Bone is a rather complex tissue with a multitude of functions and consists of several different cell types while the extracellular matrix (ECM) is a composite material of an organic and an inorganic phase [11]. Although well vascularized, the oxygen levels in bone range from 6% down to 1% and is well established that a low oxygen environment, also termed physioxia, is crucial for the hematopoietic stem cells (HSCs) phenotype [12]. Related to its role in vertebrate locomotion, bone is under constant mechanical load that influences local cell behaviour [13]. Thus, complete recreation of bone physiology is challenging and requires co-culture of multiple cell types and a bioreactor system capable of perfusion and mechanical actuation.
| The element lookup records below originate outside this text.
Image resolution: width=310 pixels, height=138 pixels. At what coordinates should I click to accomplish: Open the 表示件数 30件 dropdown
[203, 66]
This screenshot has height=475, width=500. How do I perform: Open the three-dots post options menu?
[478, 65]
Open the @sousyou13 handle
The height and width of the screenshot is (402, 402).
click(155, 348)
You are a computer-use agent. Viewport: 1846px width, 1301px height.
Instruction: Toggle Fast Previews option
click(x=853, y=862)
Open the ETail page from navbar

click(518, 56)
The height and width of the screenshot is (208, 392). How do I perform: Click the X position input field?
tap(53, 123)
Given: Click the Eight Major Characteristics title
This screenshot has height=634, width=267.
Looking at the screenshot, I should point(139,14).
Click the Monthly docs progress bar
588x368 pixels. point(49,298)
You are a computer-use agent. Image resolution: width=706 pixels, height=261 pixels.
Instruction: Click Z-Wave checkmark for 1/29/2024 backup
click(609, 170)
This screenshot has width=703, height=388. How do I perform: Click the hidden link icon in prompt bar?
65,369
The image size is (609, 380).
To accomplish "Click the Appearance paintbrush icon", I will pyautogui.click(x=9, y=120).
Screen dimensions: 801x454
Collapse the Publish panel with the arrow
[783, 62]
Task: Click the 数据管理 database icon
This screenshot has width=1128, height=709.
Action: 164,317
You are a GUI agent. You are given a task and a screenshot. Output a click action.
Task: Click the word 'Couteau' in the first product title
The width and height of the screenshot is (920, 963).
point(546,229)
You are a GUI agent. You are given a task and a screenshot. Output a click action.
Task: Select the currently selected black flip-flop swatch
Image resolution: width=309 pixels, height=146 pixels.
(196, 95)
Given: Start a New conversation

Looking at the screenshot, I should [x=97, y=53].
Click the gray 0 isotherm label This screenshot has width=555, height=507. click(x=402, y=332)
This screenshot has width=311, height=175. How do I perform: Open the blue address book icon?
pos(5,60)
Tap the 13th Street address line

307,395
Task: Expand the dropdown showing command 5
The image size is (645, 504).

This review aims to provide an overview on current developments and approaches to model bone physiology and pathology in vitro. Since monolayer cultures are of limited value when complex interactions of organs or tissues need to be investigated, 3D but not two-dimensional (2D) models will be in the focus of this review. Details will be provided on different scaffold-free models, carrier systems (scaffolds or hydrogels), processing and cultivation systems (3D print, bioreactors, organ-on-a-chip). For this, we not only draw information from in vitro bone models but also from the field of clinical bone grafts and implants that are meant to substitute critical size defects or facilitate targeted drug delivery. This approach is taken since it originates from the authors experience, that the wealth of information generated in clinical studies can be of high value in in vitro models and vice versa.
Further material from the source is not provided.